**ACTIVITY**
Leave out the pictures and retype exactly the lines from the one with "Instruction: Click the" through the end of the records.

**EXCERPTED RECORDS**
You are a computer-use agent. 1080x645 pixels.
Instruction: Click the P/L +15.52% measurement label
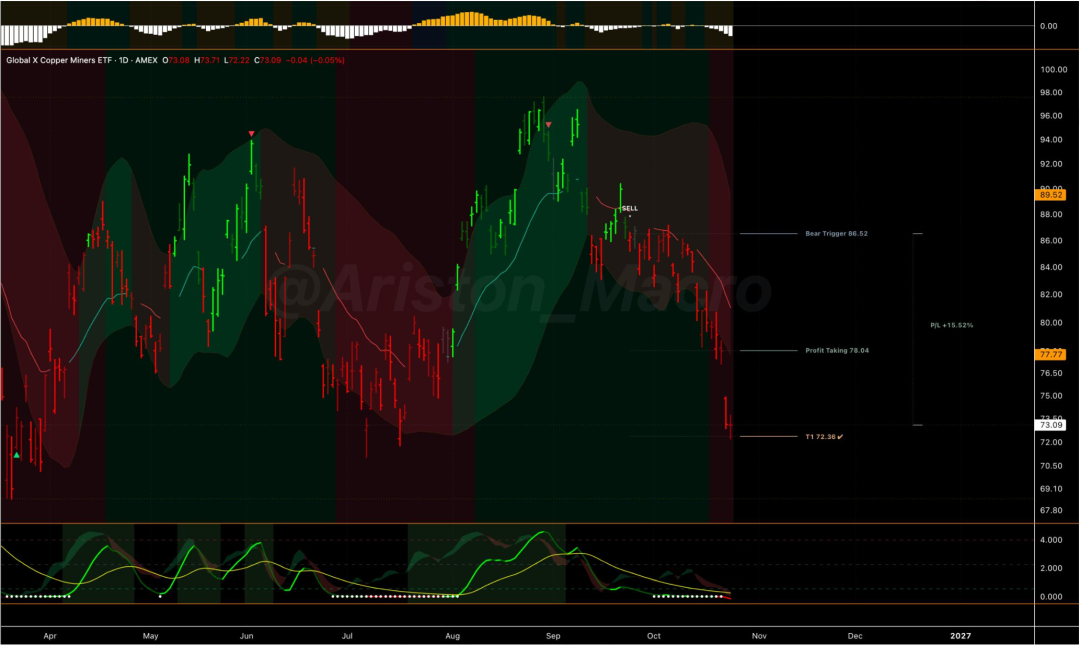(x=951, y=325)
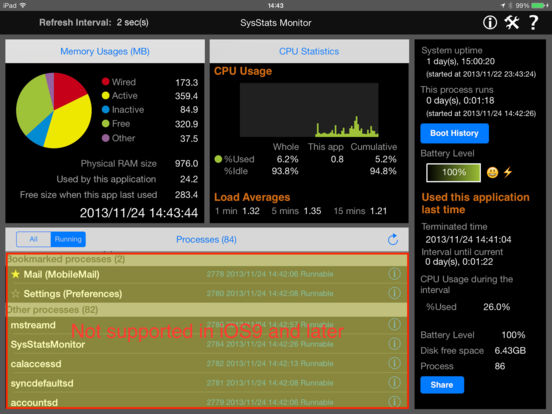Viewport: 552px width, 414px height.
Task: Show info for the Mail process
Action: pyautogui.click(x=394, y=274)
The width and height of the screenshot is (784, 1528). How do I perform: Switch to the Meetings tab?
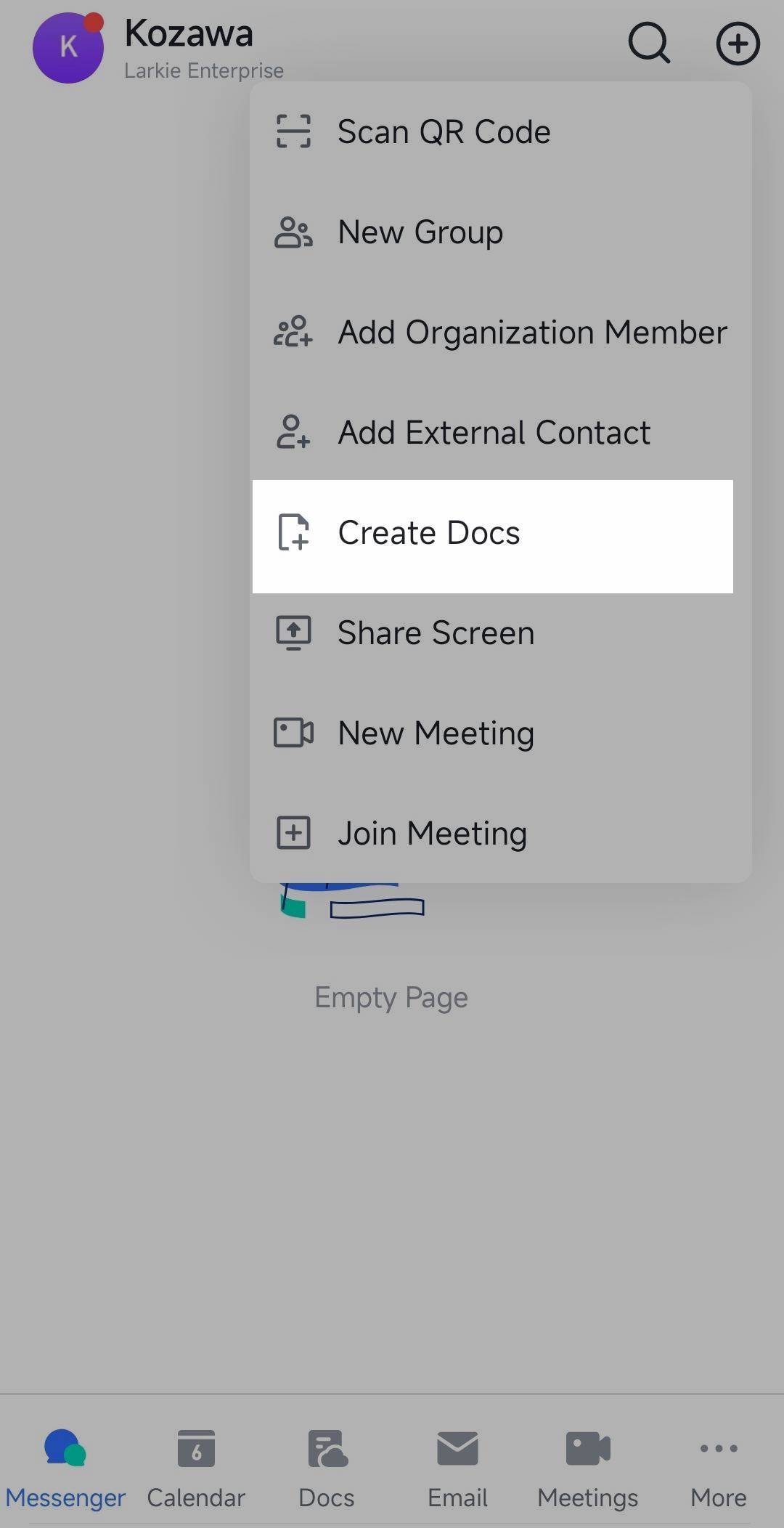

**ANSWER FOR THIS EXERCISE**
Instruction: Click the P/L +15.52% measurement label
(x=951, y=325)
Viewport: 552px width, 414px height.
Task: Show info for the Mail process
Action: pyautogui.click(x=394, y=274)
The width and height of the screenshot is (784, 1528). How do I perform: Switch to the Meetings tab?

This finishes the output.